Hans D. Sluga (German: [ˈsluːga]; born April 24, 1937) is a German academic, who has served as a lecturer in philosophy at University College London and is now a professor of philosophy at the University of California, Berkeley, where he has taught since 1970. He teaches and writes on topics in analytic philosophy as well as on political philosophy and has been particularly influenced by the thought of Gottlob Frege, Ludwig Wittgenstein, Martin Heidegger, Friedrich Nietzsche, and Michel Foucault.

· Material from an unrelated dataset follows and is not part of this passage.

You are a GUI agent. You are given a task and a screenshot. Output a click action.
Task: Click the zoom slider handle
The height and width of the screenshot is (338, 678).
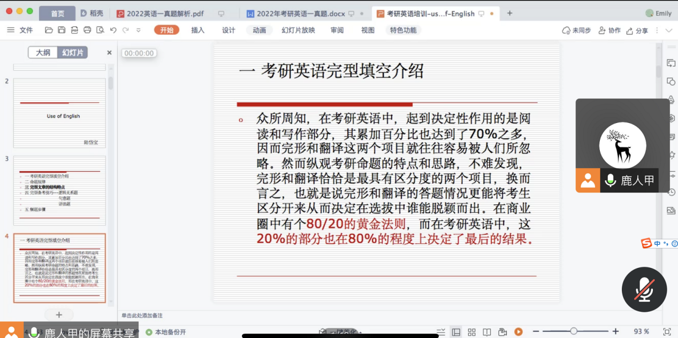pyautogui.click(x=573, y=332)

He studied at the University of Bonn and the University of Munich. He subsequently obtained a BPhil at Oxford, where he studied under R. M. Hare, Isaiah Berlin, Gilbert Ryle and Michael Dummett. He describes his philosophical orientation as follows: "My overall philosophical outlook is radically historicist. I believe that we can understand ourselves only as beings with a particular evolution and history."

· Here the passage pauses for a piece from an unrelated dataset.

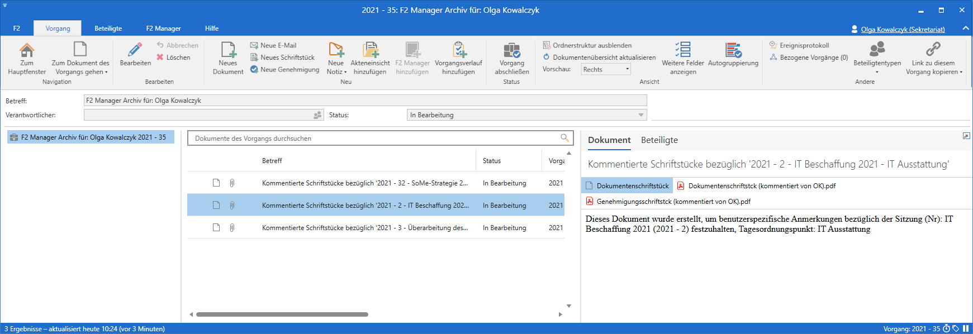Viewport: 973px width, 334px height.
Task: Click the Dokumente des Vorgangs durchsuchen search field
Action: coord(374,138)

Sluga has worked extensively on the early history of analytic philosophy. In his writings on Gottlob Frege he has sought to establish the influence of Immanuel Kant, Hermann Lotze, and of Neo-Kantians like Cuno Fischer and Wilhelm Windelband on Frege's views on the foundations of mathematics and in the theory of meaning. This historically oriented approach to Frege's thought brought him into sharp conflict with Michael Dummett's "realist" interpretation of Frege. Sluga's work in analytic philosophy has been influenced substantially by his engagement with Wittgenstein to whose early and late writings he has devoted a number of studies. His writings on both Frege and Wittgenstein have contributed to the development of the study of the history of analytic philosophy as a field within analytic philosophy.